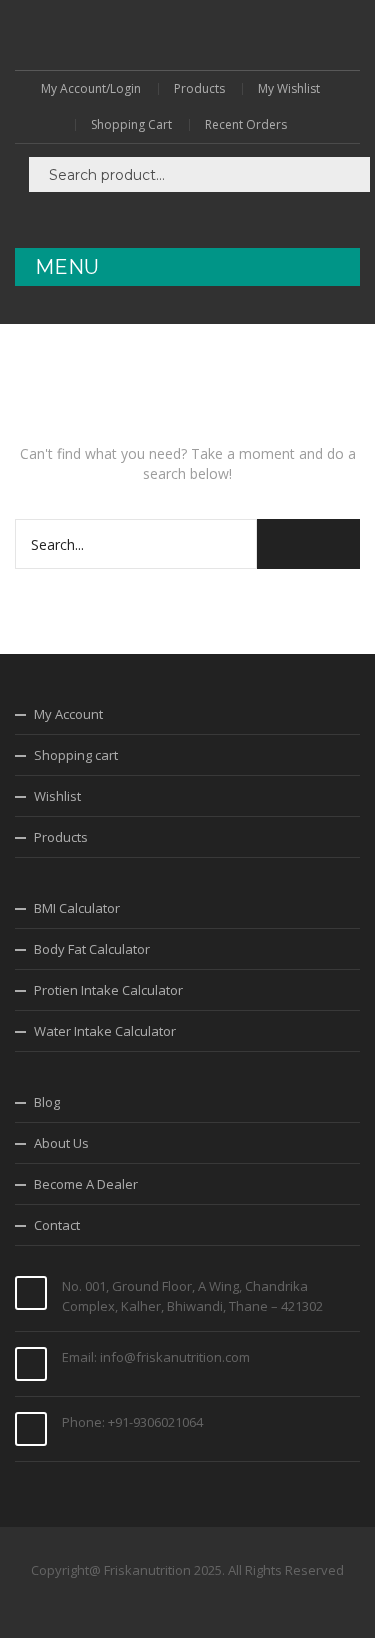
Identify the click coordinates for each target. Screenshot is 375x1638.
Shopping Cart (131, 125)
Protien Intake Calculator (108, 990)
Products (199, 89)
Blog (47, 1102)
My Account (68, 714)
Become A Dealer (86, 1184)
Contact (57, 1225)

YOUR OBJECTIVE:
Print nothing but the lines from the one containing "Protien Intake Calculator (108, 990)" through the end of the listing above, exactly as written.

ANSWER SPACE:
Protien Intake Calculator (108, 990)
Products (199, 89)
Blog (47, 1102)
My Account (68, 714)
Become A Dealer (86, 1184)
Contact (57, 1225)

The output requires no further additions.